■ Excerpted data:
%%

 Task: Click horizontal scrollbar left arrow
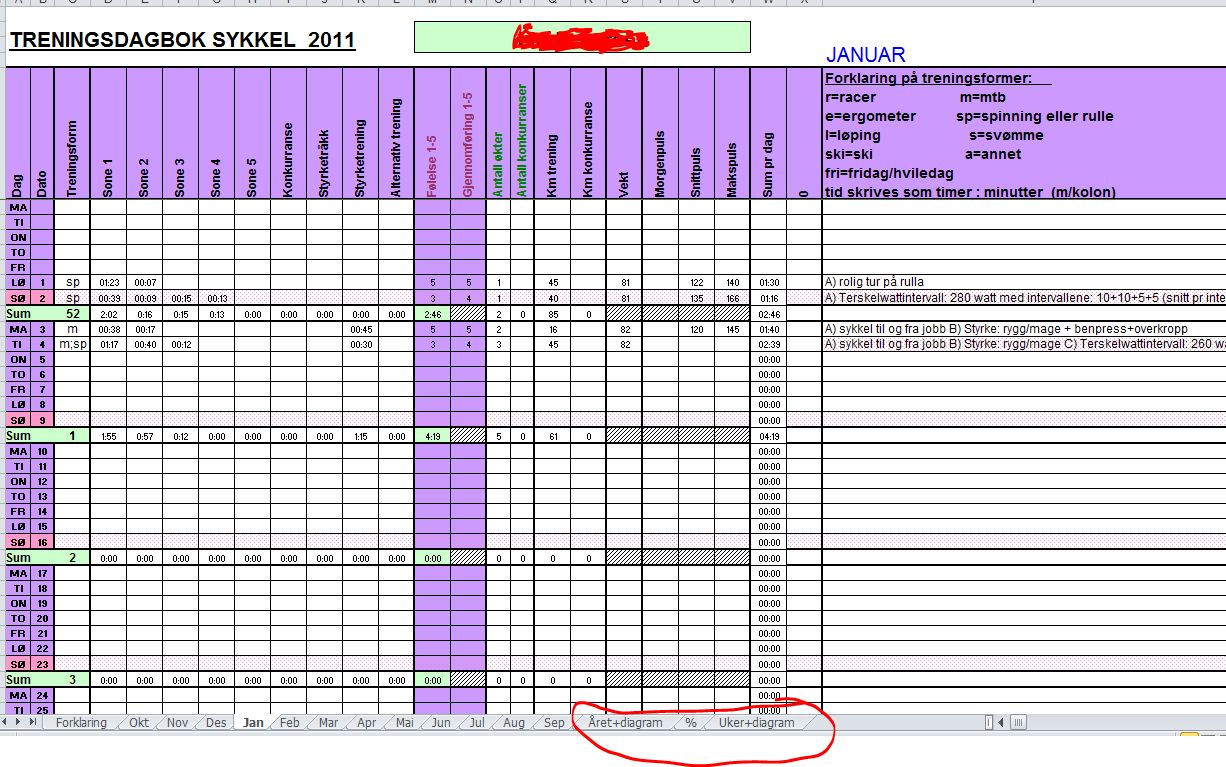(x=1002, y=722)
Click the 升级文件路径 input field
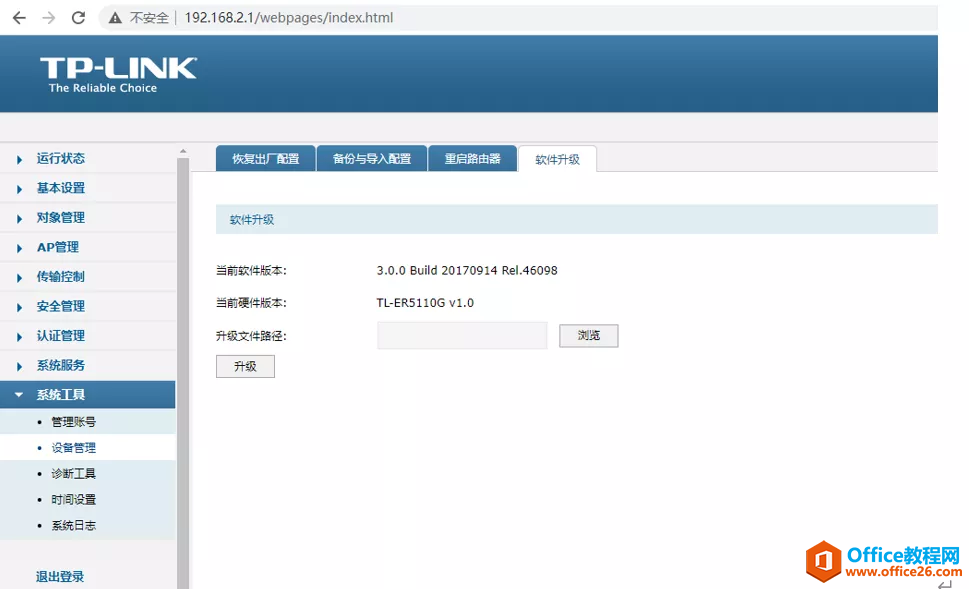This screenshot has height=589, width=969. (462, 336)
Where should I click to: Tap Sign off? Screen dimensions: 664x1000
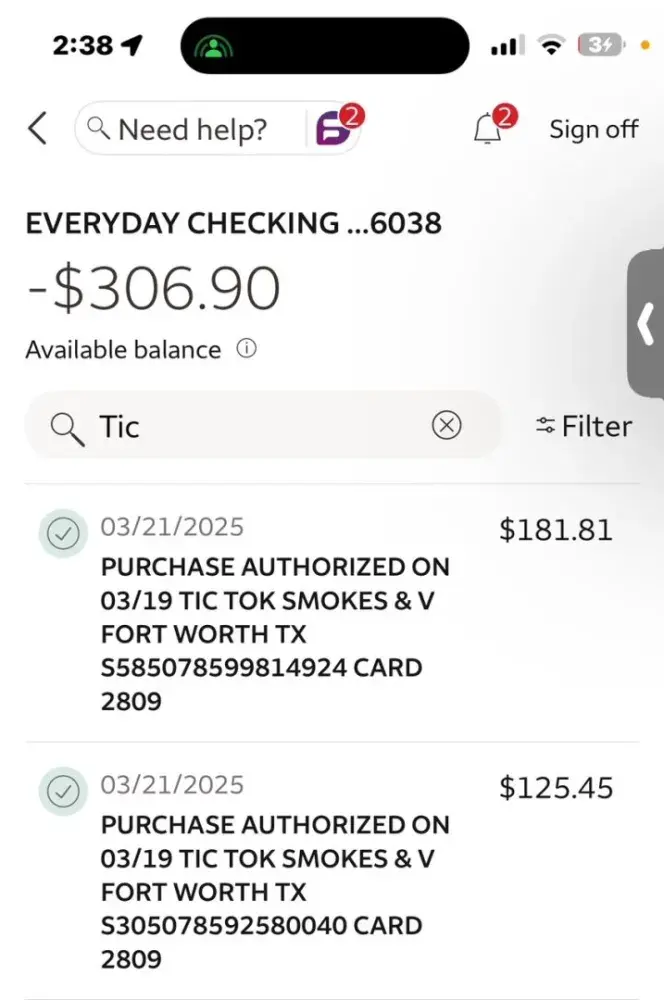593,129
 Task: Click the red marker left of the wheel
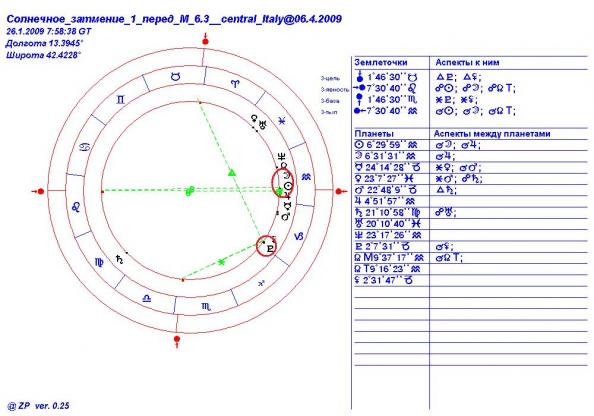pos(38,191)
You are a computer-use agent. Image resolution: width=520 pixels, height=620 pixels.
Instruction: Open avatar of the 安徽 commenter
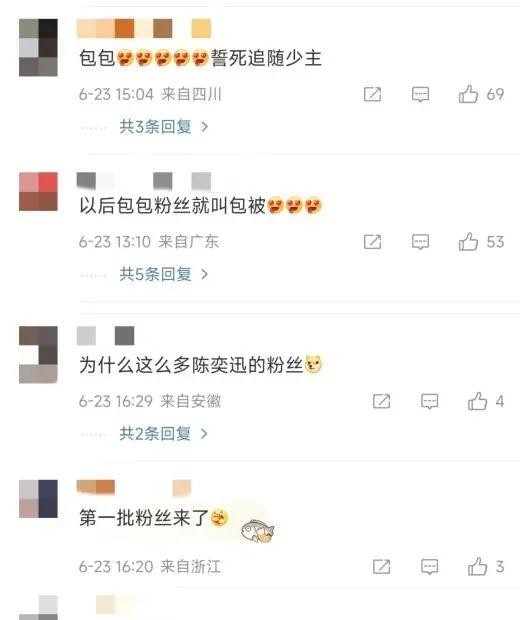click(38, 355)
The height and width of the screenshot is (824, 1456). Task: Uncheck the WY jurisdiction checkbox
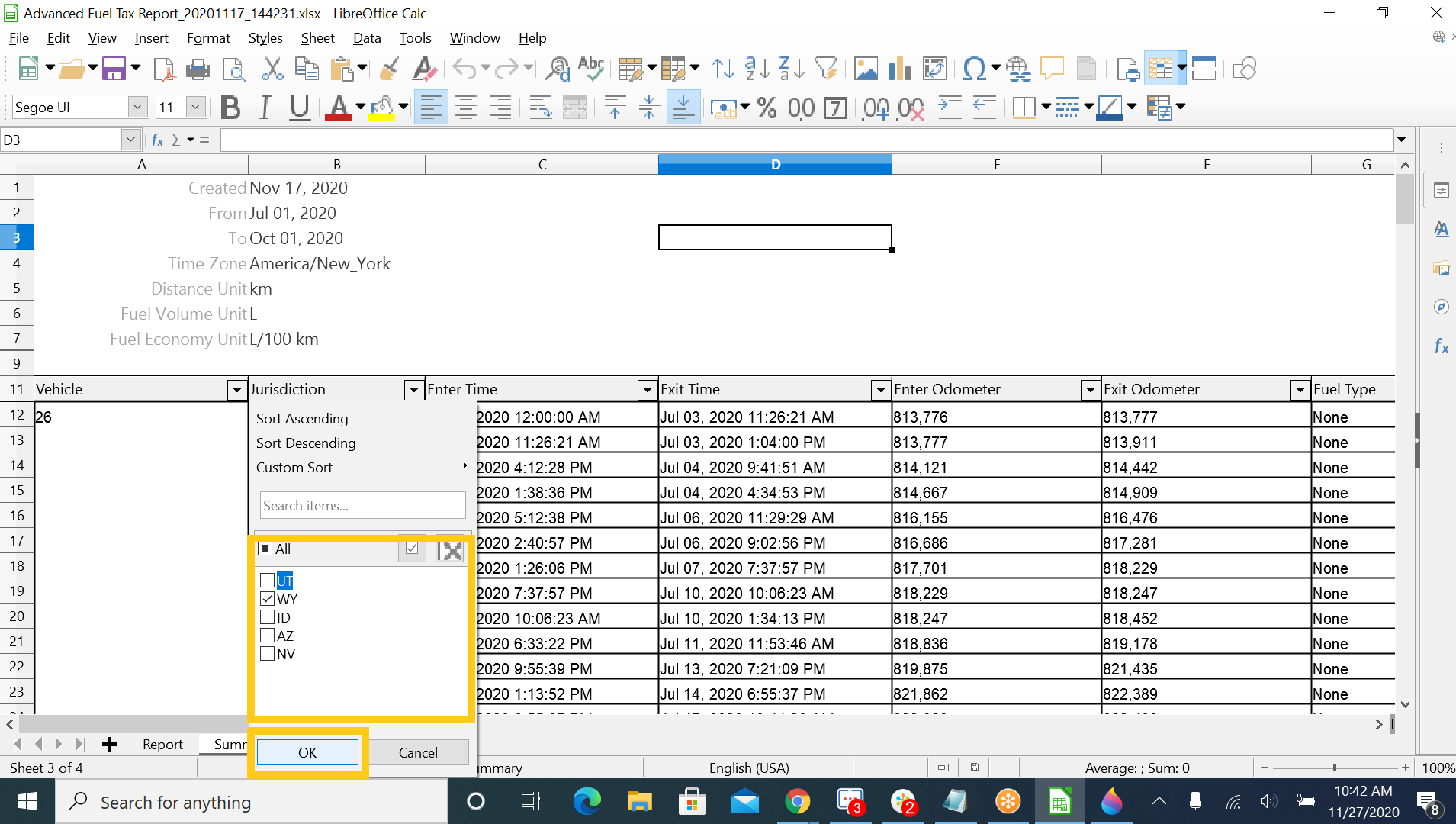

%%

■ What is required:
Please retype the records above exactly, leaving every image out.

■ Solution to the exercise:
 Task: Click horizontal scrollbar left arrow
(x=1002, y=722)
Click the 升级文件路径 input field
This screenshot has height=589, width=969. (462, 336)
Where should I click to: Tap Sign off? Screen dimensions: 664x1000
593,129
 Task: Click the red marker left of the wheel
pos(38,191)
You are a computer-use agent. Image resolution: width=520 pixels, height=620 pixels.
Instruction: Open avatar of the 安徽 commenter
click(38, 355)
The height and width of the screenshot is (824, 1456). Task: Uncheck the WY jurisdiction checkbox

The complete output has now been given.